Opec unlikely to increase oil production cuts in December

Opec and its oil-producing allies are unlikely to approve further cuts to production when they meet in December, according to Oman’s energy minister Mohammed bin Hamad al-Rumhy.

Speaking at a press conference in Abu Dhabi this morning, al Rumhy said that he expected the producers’ current deal to limit supply would probably be extended:

Read more: Opec chief optimistic for 2020 as oil price rises one per cent

“Extension probably, (deeper) cuts I think unlikely unless things happen in the next couple of weeks,” he said.

Since January the cartel, along with countries such as Russia, have enforced an agreement to reduce output by 1.2m barrels a day until March 2020.

This morning the chief executive of Lukoil, Russia’s second biggest supplier, said he too expected the deal to be extended.

A combination of low demand and a boom in US shale gas has driven oil prices down throughout the year. 

Al Rumhy said that oil demand was improving due to an ongoing thaw in trade relations between the US and China. 

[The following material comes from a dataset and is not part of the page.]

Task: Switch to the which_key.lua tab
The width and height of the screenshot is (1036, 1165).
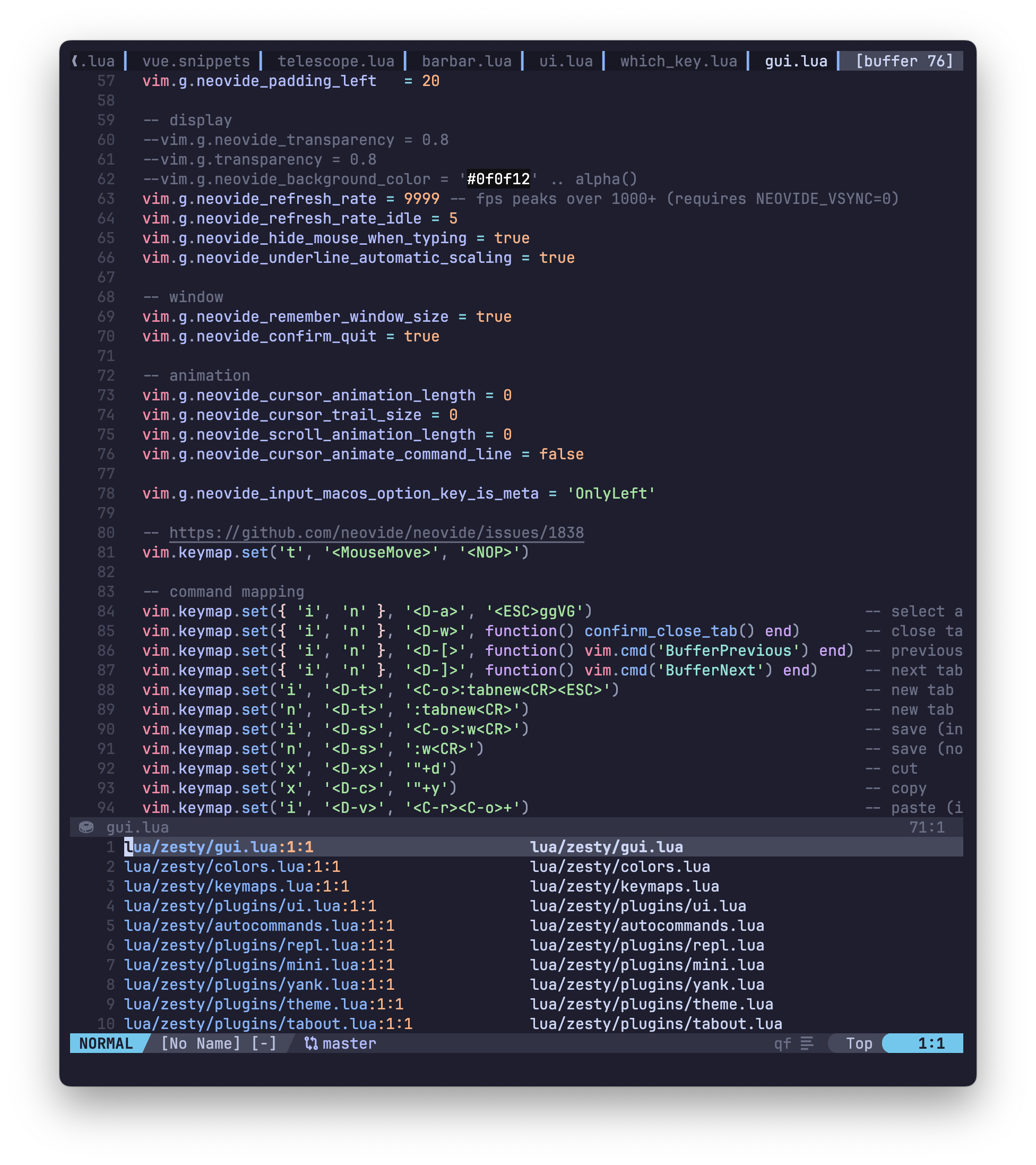Action: 678,61
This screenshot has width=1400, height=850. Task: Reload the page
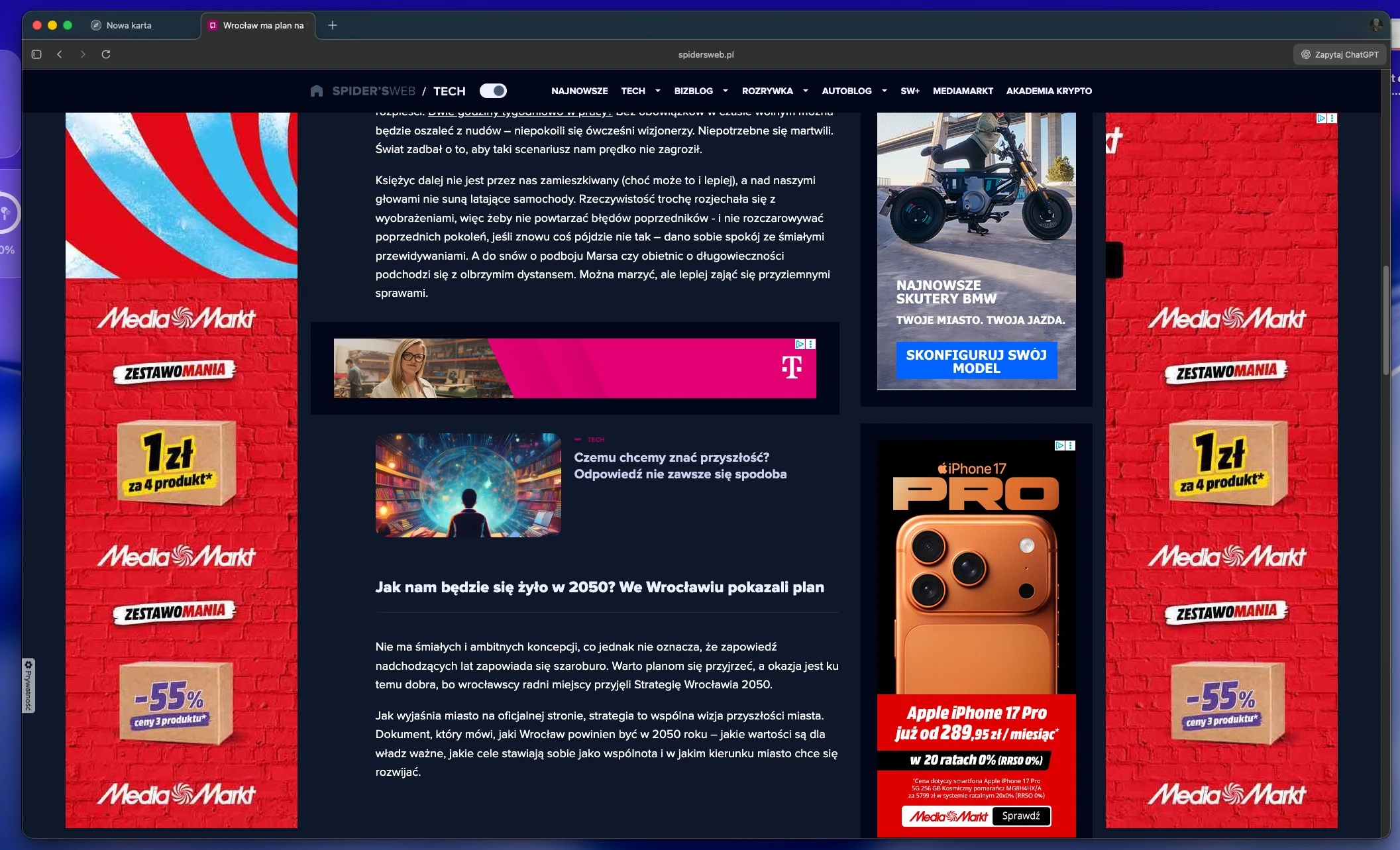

Although oil prices fell this morning after President Trump downplayed talk of an imminent lifting of tariffs, al Rumhy was positive over the market’s prospects:

“All indications show things are getting better, the fear of recession, the signs of agreement between the U.S. and China are positive.”

On Saturday Trump said that talks with China were moving “very nicely” but that a deal would only be done if it was the right one for the US. 

CMC Markets chief analyst Michael Hewson agreed, saying there is now “rising optimism that despite a series of false starts, we could be nearer to a significant thaw in US, China trade relations than we’ve been for quite some time.”

Read more: Opec faces daunting global oil surplus and nosediving prices in 2020

The minister also commented on ongoing geopolitical tensions in the region, saying that the way towards diffusing relations with Iran was through dialogue. 

He added that it cost less to engage with Tehran diplomatically than it did to build up emergency stocks of crude oil.